Nous avons ainsi demandé à plusieurs grandes figures du dressage international quelle muserolles ils choisissent et pourquoi.

Wolfram Wittig, cavalier, entraîneur et éleveur de chevaux de Grand Prix :
"Quand nous montons des chevaux en mors simple, nous préférons employer une muserolle combinée, car le noseband ne descend pas trop bas sur le cartilage nasal, donc elle distribue mieux la pression. Mais au final, ça dépend du cheval. Breitling W, par exemple, n'a jamais rien eu d'autre qu'une simple muserolle française."

Kyra Kyrklund, entraîneur de nombreux cavaliers et chevaux de Grand Prix, elle-même étant une cavalière de niveau international accomplie :
" J'utilise habituellement une muserolle allemande sur les jeunes chevaux, et lorsqu'ils sont habitués et répondent bien au mors, je passe à une muserolle combinée. Je pense qu'une muserolle combinée interfère moins avec le mors - de plus je l'utilise réglée plutôt lâche. L'important pour la muserolle allemande, c'est que sa forme soit adaptée au nez du cheval : la pièce supérieure ne doit surtout pas être trop longue! La muserolle combinée prépare ensuite le cheval à l'utilisation de la muserolle française avec la bride complète. J'ai eu des chevaux à l'entraînement qui ouvraient la bouche, croisaient la mâchoire inférieure ou sortaient la langue. Avec tous, je vérifie que la forme des mors est adaptée, ou alors j'en essaie de nouveaux.
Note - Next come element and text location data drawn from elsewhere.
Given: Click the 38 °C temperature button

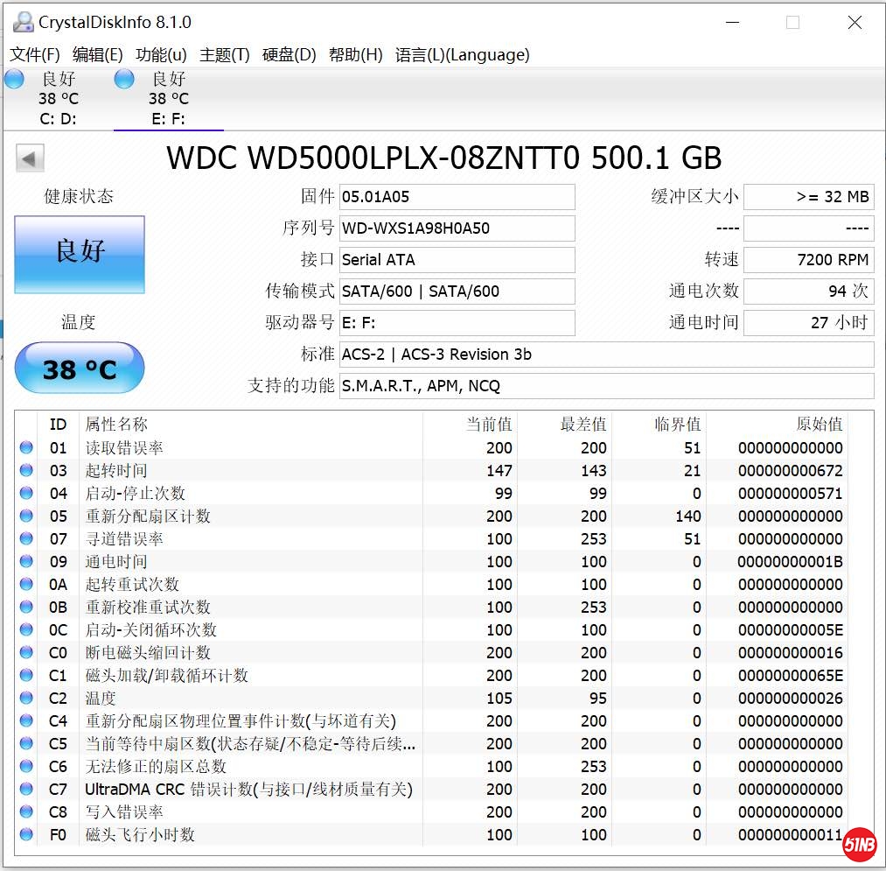Looking at the screenshot, I should [x=79, y=369].
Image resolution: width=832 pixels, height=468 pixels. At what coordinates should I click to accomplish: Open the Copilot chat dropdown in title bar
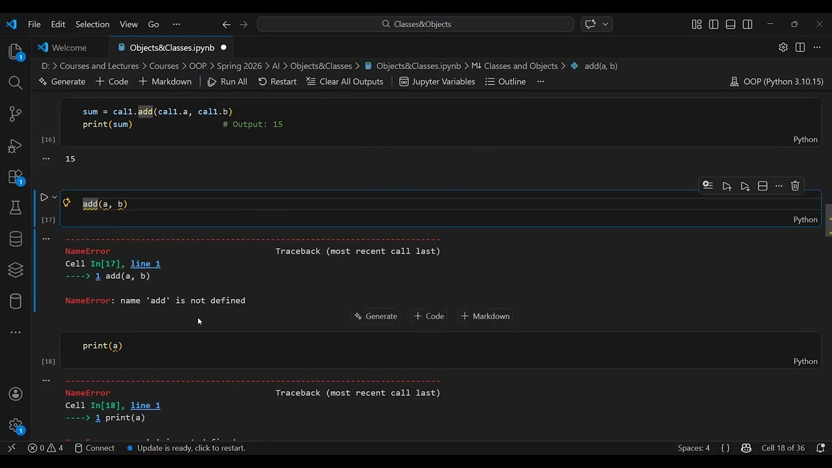tap(606, 24)
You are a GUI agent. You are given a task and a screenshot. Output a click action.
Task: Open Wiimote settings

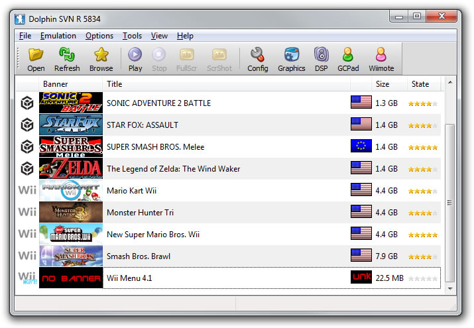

J'utilise parfois une muserolle combinée avec une bride complète. Réglée très lâche, elle permet de donner un peu de stabilité à la mâchoire inférieure. Je ne crois pas qu'une muserolle serrée fermement soit une solution. A court terme ça masque le problème, mais à long terme, on accentue la tension, au risque d'aggraver les problèmes de bouche."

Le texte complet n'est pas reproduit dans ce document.